» **Assignment 1**:
In the article on Pennsylvania's tax on e-liquids, which firm brought the legal challenge against the Department of Revenue?
» **Assignment 2**:
Retype everything from "The tax in question" down to "protests and opposition." in the article on Pennsylvania's tax on e-liquids.
» **Assignment 3**:
Extend the article on Pennsylvania's tax on e-liquids with a few more paragraphs, starting after its last sentence.

» **Extract to read**:
------------------------
Last Friday, a Commonwealth Court panel ruled in favour of the current 40% tobacco tax on e-liquids in Pennsylvania. However, in what is a partial win for the vaping industry, the court decided that the tax cannot be applied to the component parts of an e-cigarette when those parts are sold separately.

The tax in question formed part of a revenue generating plan discussed in Summer 2016 in Congress, with the aim of making up for a $1.3billion shortage in the state’s budget, and was met with protests and opposition.

“This 40 percent tax is a cancer, it needs a second opinion, and it needed it yesterday,” said John Dietz, vice president of the Pennsylvania Vape Association at the time. In line with Dietz’s arguments, Rep. Jeff Wheeland and Sen. Camera Bartolotta, had  pointed out that as a consequence of the 40% tax, the expected revenue of the state would fall considerably short of the projected $13.3 million due to the significant amount of vape shop closures.

A tax on addiction

Scientific research has indicated that vapers are less addicted to their devices than smokers on cigarettes.
East Coast Vapor LLC, was the firm that brought the legal challenge against the Department of Revenue to the appeals court, and challenged the legality of imposing a tobacco tax on e-cigarettes, when the nicotine they contain is derived from other sources such as eggplants, tomatoes and potatoes.
------------------------
» **Extracted material**:
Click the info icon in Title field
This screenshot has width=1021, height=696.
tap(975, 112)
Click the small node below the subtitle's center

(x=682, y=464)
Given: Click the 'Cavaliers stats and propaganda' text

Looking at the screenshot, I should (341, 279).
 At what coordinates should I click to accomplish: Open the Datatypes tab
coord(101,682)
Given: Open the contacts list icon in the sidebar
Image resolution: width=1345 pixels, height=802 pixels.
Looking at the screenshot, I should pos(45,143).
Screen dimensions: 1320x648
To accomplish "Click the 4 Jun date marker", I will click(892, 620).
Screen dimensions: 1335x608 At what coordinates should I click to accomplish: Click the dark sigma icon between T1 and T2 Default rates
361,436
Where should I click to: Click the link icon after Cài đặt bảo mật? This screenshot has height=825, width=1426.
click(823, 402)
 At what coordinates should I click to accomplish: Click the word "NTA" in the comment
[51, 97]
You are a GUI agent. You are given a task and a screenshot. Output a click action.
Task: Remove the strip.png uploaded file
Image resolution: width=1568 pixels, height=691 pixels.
------------------------
» **Written response 1**:
East Coast Vapor LLC

» **Written response 2**:
The tax in question formed part of a revenue generating plan discussed in Summer 2016 in Congress, with the aim of making up for a $1.3billion shortage in the state’s budget, and was met with protests and opposition.

» **Written response 3**:
 

However Judge Renee Cohn Jubelirer concluded that “the General Assembly had legitimate state objectives for electing to tax those items,” focusing on the fact that consuming nicotine of any kind can cause addiction. “The nicotine contained in e-liquid, albeit derived from a source other than tobacco, is any different than the nicotine contained in tobacco or any less addicting.”

“It is, therefore, not ‘unreasonable, unduly oppressive or patently beyond the necessities of the case’ to tax a product that is similar to tobacco when it contains nicotine and is as addictive as a tobacco product,” Jubelirer wrote.

E-cigs are not as addictive as cigarettes

However, according to research data released last Summer by researchers from Penn State College of Medicine, vapers are less dependent on their electronic devices, than smokers are on combustible cigarettes.

The study which was funded by the National Institutes of Health and the Center for Tobacco Products, consisted of an ongoing national survey of tobacco use of over 30,000 participants comprised of both young and mature adults. In comparison to smokers, vapers were reported to use their products later in the morning after waking up, have less cravings, found it easier to refrain from using the products in restricted areas, and were less likely to consider themselves as addicts.